“Was not their mistake once more bred of the life of slavery that they had been living?—a life which was always looking upon everything, except mankind, animate and inanimate—‘nature,’ as people used to call it—as one thing, and mankind as another, it was natural to people thinking in this way, that they should try to make ‘nature’ their slave, since they thought ‘nature’ was something outside them” — William Morris


Friday, December 18, 2015

Fragonard in the Anthropocene

I can't stop visualizing this image by Ultragramme that Bétonsalon have been using at the top of their page for Coworkers: Beyond Disaster (lecture tomorrow at 3!). It's got this crazy rococo Fragonard quality to it, clouds of human flesh, this erotic luxury eco-artifice. It's wonderfully confusing of the standard categories and it's right on the money as far as playing with the idea of humans as a geophysical force on a planetary scale, aka humans in God mode (and this is the title of the work: God Mode).
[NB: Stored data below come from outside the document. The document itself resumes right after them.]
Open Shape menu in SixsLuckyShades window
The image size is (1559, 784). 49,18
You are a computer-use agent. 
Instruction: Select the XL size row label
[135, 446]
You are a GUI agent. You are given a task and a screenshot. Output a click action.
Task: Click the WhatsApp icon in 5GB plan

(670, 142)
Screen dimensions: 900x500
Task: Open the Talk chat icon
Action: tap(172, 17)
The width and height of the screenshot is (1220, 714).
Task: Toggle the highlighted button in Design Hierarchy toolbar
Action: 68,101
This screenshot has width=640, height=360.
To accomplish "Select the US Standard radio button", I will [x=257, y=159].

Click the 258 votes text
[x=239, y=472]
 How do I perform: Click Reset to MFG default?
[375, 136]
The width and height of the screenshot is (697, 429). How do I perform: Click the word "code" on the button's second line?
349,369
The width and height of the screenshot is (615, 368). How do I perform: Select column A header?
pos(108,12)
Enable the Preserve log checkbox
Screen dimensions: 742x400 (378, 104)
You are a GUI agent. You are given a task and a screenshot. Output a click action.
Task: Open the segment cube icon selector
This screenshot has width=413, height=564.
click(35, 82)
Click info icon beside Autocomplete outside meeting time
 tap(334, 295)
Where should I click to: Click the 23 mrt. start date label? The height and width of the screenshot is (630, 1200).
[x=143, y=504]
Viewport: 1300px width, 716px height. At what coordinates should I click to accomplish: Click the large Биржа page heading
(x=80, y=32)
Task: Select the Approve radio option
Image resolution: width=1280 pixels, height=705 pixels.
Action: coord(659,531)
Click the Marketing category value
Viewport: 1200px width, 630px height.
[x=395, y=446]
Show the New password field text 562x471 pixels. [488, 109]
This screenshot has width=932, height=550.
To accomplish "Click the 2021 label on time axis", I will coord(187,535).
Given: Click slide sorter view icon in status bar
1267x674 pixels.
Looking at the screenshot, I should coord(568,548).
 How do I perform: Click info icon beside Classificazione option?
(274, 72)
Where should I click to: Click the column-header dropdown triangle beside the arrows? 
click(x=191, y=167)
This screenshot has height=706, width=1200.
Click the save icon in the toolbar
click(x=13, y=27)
And the way the booted ferns just sort of poke out of the flat picture plane, like they're not exactly growing out of the nipply-human-flesh-and-carbon-emissions cloud, more like they've been sewn in or are stitched to something behind the picture. It's fantastic.  Look:

Hyperobjects by Ultragramme: God Mode

1 comment:

Unknown said...

Nice! Fragonard, but also a big dollop of Correggio' Jupiter and Io.